The annual grand play of global central banks—the Jackson Hole Central Bank Symposium—officially began.
On August 22, the first day of the Jackson Hole meeting, three Federal Reserve officials made their respective statements to the media, including Boston Fed President Susan Collins, Kansas City Fed President Jeffrey Schmid, and Philadelphia Fed President Patrick Harker.
It is worth noting that none of these three have voting rights this year; Collins and Schmid are Federal Reserve voters in 2025, while Harker's voting rights will not take effect until 2026. Despite this, the opinions of the three officials can still guide the market to some extent.
Regarding the market's focus on the issue of interest rate cuts, all three officials refused to provide a clear path for rate cuts and emphasized the importance of data.
Collins said that against the backdrop of "low inflation and a healthy labor market," interest rate cuts are already on the string. Only data can tell us what pace is reasonable, and there is no preset path.
Schmid also believes that interest rate policy should be determined by data. He also called on the Federal Reserve to be patient and refer to more economic data before supporting any decision to start cutting interest rates.
Harker also gave an ambiguous answer, but unlike the other two officials, he clearly pointed out the potential option of "a 50 basis point interest rate cut." He said, "At the moment, I am not in the camp of a 25 basis point cut or a 50 basis point cut—I need to see a few more weeks of data."
Regarding the employment issue that has recently become a focus, the officials' attitudes are slightly divergent.

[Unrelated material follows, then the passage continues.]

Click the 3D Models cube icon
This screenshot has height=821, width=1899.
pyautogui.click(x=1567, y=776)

Collins emphasized that she did not find any "significant danger signals" in the economy. She commented that the revision of the non-farm employment numbers announced by the US Department of Labor on Wednesday was expected, "the unemployment rate is still very low," the labor market is still healthy, and inflation and employment have achieved a better balance.
Harker expressed a different opinion, believing that the job market is obviously weak, but recruitment is in a normal state. Although the US unemployment rate has risen from a low of 3.4% at the beginning of last year to 4.3%, Harker pointed out that the peak of the unemployment rate is expected to be below 5%, taking into account the long-term potential of the job market.

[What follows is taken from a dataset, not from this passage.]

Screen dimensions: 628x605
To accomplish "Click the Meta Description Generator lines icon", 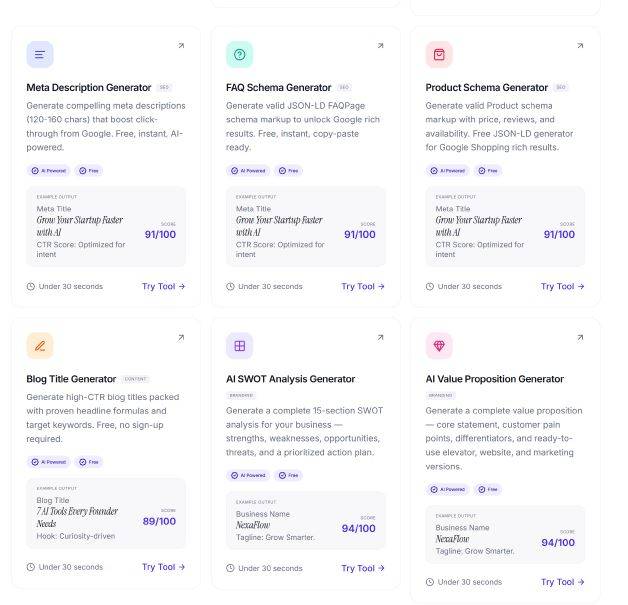I will click(40, 54).
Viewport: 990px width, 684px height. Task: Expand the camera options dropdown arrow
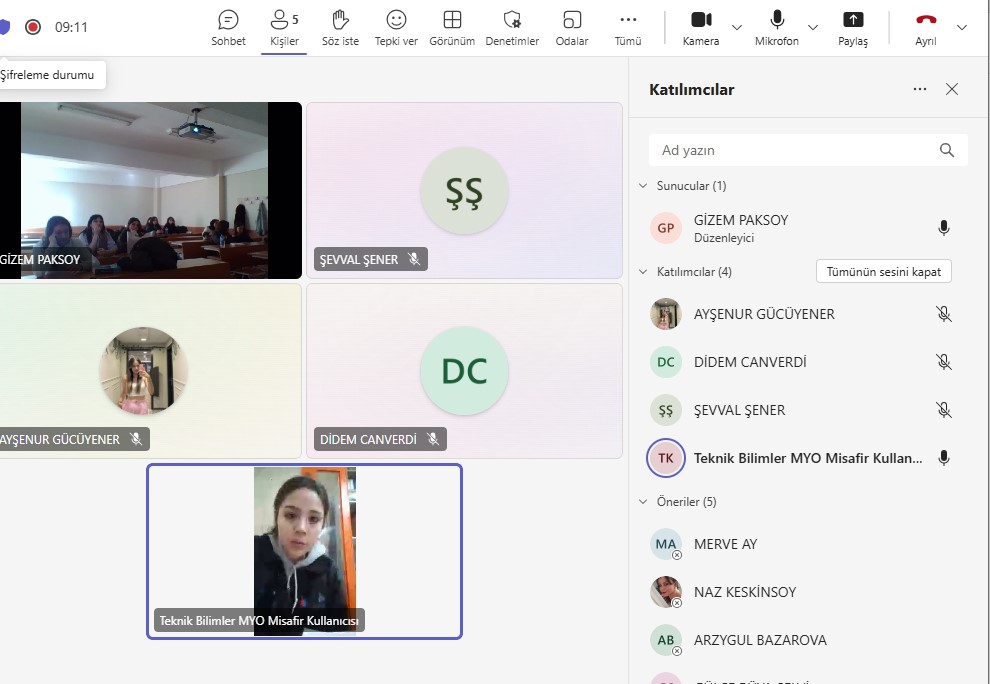point(737,27)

Currently, the market is focusing on the speech of Federal Reserve Chairman Powell on Friday.
The market expects that Powell may not express radical ideas for interest rate cuts at the meeting. Some economists predict that Powell is likely to give a green light for future interest rate cuts in a general way in his speech, while avoiding discussing specific monetary policy paths. Scotiabank also said, "The theme of this meeting may be 'gradual.'"

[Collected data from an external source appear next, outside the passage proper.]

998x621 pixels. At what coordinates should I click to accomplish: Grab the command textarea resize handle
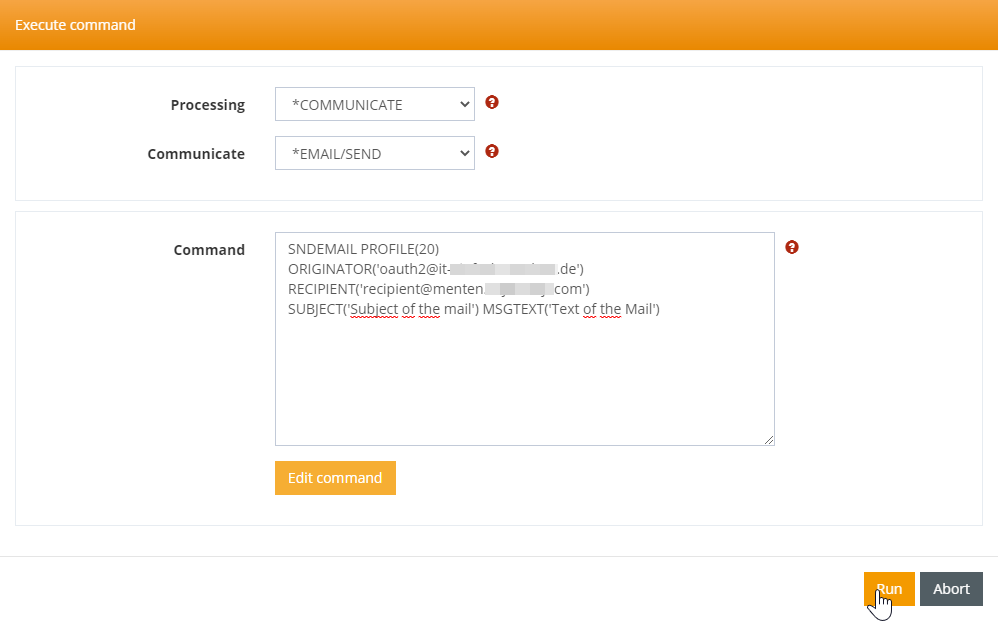click(768, 439)
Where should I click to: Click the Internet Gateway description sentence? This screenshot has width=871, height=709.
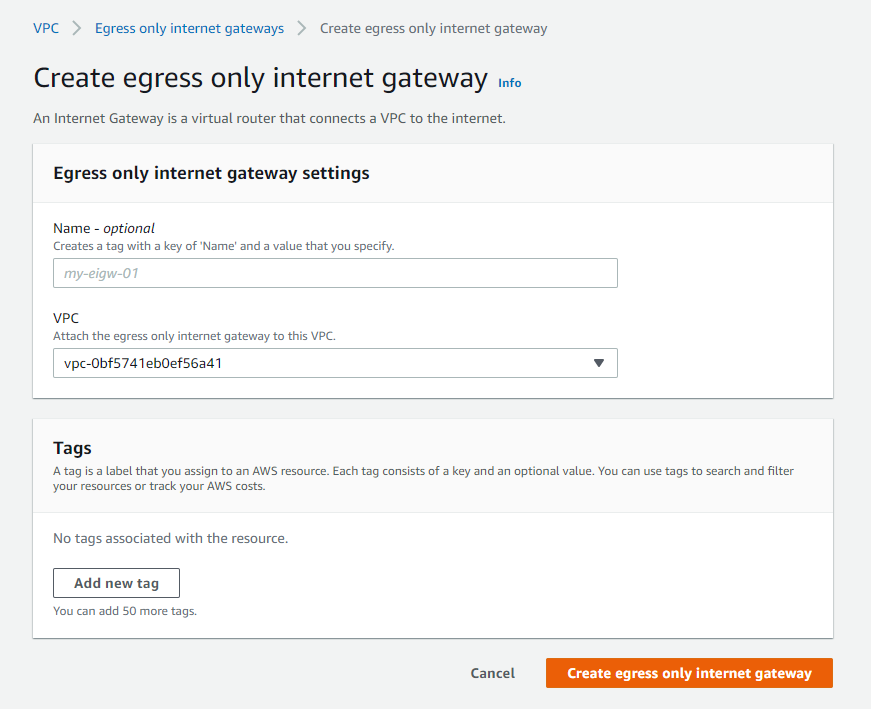[270, 119]
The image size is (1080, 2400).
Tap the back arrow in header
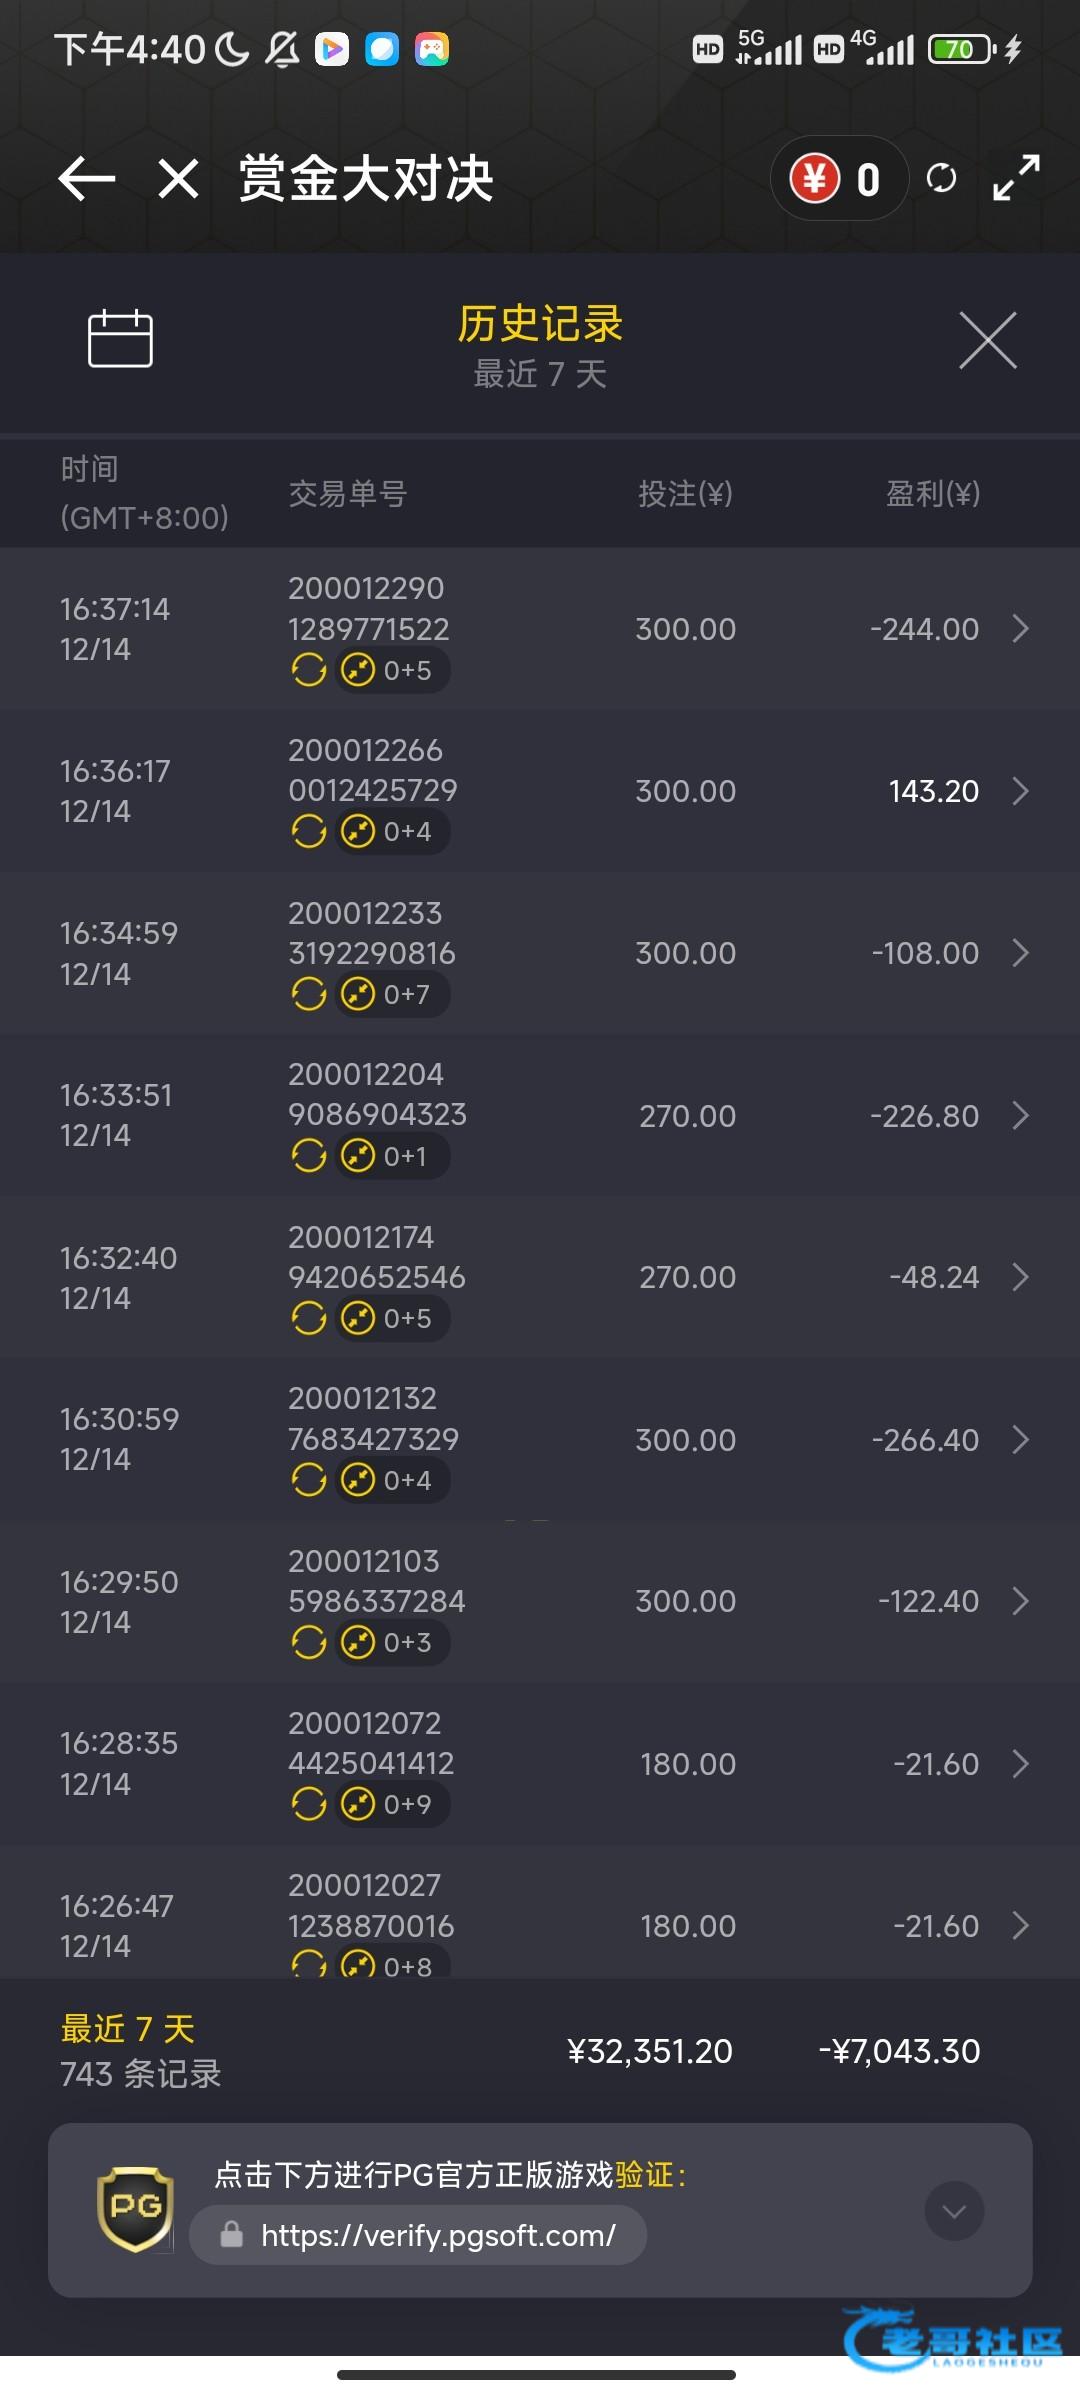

How to understand gradual? Bank of America Securities believes that the Federal Reserve will cut interest rates twice in the remaining three meetings of this year, each time by 25 basis points, and then cut interest rates once every quarter next year, each time by 25 basis points. By the end of 2025, a total of 150 basis points will be cut.
If this situation is followed, the Federal Reserve will reduce the benchmark interest rate to about 4% by the end of next year, which is consistent with the scenario previously envisioned by the analysis agency BMO Capital Markets.
According to BMO's forecast, the Federal Reserve will first carry out a series of interest rate cuts, first pulling the benchmark interest rate down to the 4% range, and then slowing down the pace of interest rate cuts until the interest rate is reduced to 3% in 2026 (the neutral interest rate the agency believes in).